UFFICIO NAZIONALE PER LE COMUNICAZIONI SOCIALI
DELLA CONFERENZA EPISCOPALE ITALIANA

C'è un nuovo ambiente
da conoscere e animare

Alla vigilia del convegno nazionale "Abitanti digitali" (Macerata, 19-21 maggio), interviene il direttore dell'Ufficio Nazionale per le comunicazioni sociali. L'impegno e­ducativo sul versante della nuova cultura mediatica dovrà costituire negli anni a venire un ambito privilegiato per la mis­sione della Chiesa.
17 Maggio 2011
L’ambiente digitale non è solo un nuovo conte­nitore per vecchi con­tenuti, ma è un contesto inclu­sivo in cui siamo immersi, e che ci costringe a ridefinire i nostri messaggi, ciò che pensiamo valga la pena comunicare, nei nuovi linguaggi, tenendo conto delle loro caratteristiche: istan­taneità, immersività, interatti­vità, multimedialità, orizzonta­lità e molte altre. Non tenere conto del fatto che «il medium è il messaggio», che se voglia­mo comunicare dobbiamo sfruttare le potenzialità e limi­tare i rischi dell’ambiente in cui ci muoviamo, che oggi è l’am­biente digitale, sarebbe come rassegnarsi all’afasia e all’inco­municabilità.

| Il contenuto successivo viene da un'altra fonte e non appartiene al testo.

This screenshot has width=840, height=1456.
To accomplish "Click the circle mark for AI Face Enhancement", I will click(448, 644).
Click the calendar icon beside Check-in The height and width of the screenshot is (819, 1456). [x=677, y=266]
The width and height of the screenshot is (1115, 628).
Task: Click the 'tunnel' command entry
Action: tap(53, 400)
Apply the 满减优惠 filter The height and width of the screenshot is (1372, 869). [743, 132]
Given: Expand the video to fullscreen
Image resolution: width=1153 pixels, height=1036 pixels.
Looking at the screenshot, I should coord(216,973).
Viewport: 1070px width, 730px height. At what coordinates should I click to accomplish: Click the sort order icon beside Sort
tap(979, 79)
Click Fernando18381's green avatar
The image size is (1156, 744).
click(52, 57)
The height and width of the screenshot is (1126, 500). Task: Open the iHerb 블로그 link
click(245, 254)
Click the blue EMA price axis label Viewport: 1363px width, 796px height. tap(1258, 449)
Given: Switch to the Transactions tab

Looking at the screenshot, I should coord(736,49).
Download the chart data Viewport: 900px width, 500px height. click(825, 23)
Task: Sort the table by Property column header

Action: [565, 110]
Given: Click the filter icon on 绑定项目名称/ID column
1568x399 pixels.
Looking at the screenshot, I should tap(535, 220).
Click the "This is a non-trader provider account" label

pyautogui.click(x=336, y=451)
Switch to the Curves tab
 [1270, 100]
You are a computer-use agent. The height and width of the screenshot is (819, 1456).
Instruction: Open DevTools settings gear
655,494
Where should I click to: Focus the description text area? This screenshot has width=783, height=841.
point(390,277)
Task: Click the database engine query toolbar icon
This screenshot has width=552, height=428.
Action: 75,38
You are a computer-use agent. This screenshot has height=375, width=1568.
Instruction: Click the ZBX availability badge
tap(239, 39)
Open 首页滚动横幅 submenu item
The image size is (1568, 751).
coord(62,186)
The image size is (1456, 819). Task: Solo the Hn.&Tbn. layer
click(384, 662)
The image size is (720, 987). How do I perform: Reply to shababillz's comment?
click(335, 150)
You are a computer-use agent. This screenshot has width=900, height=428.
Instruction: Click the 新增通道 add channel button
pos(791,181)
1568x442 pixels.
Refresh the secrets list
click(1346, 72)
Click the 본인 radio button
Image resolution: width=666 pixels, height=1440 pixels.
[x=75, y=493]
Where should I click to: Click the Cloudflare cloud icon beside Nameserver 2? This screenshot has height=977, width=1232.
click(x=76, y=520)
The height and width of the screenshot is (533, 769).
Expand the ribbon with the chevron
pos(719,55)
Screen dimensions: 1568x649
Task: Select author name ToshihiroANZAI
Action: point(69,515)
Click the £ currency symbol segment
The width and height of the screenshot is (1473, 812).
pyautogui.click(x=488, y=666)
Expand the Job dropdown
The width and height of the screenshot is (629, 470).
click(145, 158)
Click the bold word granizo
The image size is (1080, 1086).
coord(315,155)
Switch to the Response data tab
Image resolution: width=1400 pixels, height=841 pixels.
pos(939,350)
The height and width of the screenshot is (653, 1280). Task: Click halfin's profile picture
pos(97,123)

D’altra parte, muoversi consa­pevolmente nel nuovo ambien­te non significa accettarne le lo­giche in modo problematico, e soprattutto non significa inse­guire ingenuamente le mode dettate da chi in questo am­biente si muove senza scrupoli e senza interesse per l’umano, ma solo con logiche strumenta­li. A proposito dei nuovi media, si legge negli Orientamenti pa­storali Cei 2010-2020: «Essi van­no considerati positivamente, senza pregiudizi, come delle ri­sorse, pur richiedendo uno sguardo critico e un uso sa­piente e responsabile» (n. 51).
Se i criteri di successo nella re­te sono di tipo quantitativo, sta alla sensibilità di ciascuno in generale, e della Chiesa in particolare, cogliere i bisogni individuali che scompaiono dietro ai comportamenti conformi, intercettare le in­soddisfazioni per le risposte preconfezionate e banali che così facilmente e abbondante­mente la rete rende disponibili e offrire contesti di ascolto e di vicinanza; tutto questo sfrut­tando il carattere partecipativo dell’ambiente digitale per dar voce a letture della realtà, pro­spettive, desideri e immaginari che siano diversi da quelli im­prontati all’immanenza totale, al cinismo, all’idolatria, alla strumentalità e all’ipocrisia di tanta parte della cultura con­temporanea.
Questo significa, da parte della Chiesa, prendere la parola in modo compatibile con i nuovi linguaggi: non in modo intellet­tualistico e astratto, ma piutto­sto basato sulla testimonianza; non autoritario ma autorevole, perché capace di parlare all’u­mano nei suoi bisogni di senso inespressi ma profondi; non moralistico né tanto meno poli­tico, ma etico, orientato al vive­re bene insieme, nel rispetto in­tegrale di ciò che ci costituisce come esseri umani, nell’acco­glienza e nell’amore per la vita in tutte le sue molteplici forme (e non solo in quelle che corri­spondono agli standard fissati dalla cultura contemporanea).
Significa proporre una parola non di giudizio ma di acco­glienza, di vicinanza, di accom­pagnamento, di testimonianza di una verità che è credibile perché passa dalla vita e la illu­mina, attirando chi della luce ha bisogno; una parola poetica e non tecnica, che invita e non impone, che cerca di generare sapendo che oggi non è più pensabile limitarsi a «trasmet­tere » un messaggio.
Dentro l’ambiente digitale la Chiesa può contribuire a rinno­vare la cultura, ma anche rin­novarsi. Può parlare di sé in pri­ma persona, anziché farsi rac­contare da altri in modo stru­mentale, ma deve anche meglio imparare ad ascoltare e a far dialogare le sue diverse mem­bra, a dare spazio alle voci di chi in essa si riconosce, a pro­muovere un nuovo stile educa­tivo basato sull’incontro, l’ac­coglienza, l’ascolto, la con-ge­nerazione di un modo di abita­re questo presente così com­plesso e ricco di sfide, ma an­che così ricco di opportunità per un nuovo umanesimo digi­tale. Per questo, «l’impegno e­ducativo sul versante della nuova cultura mediatica dovrà costituire negli anni a venire un ambito privilegiato per la mis­sione della Chiesa».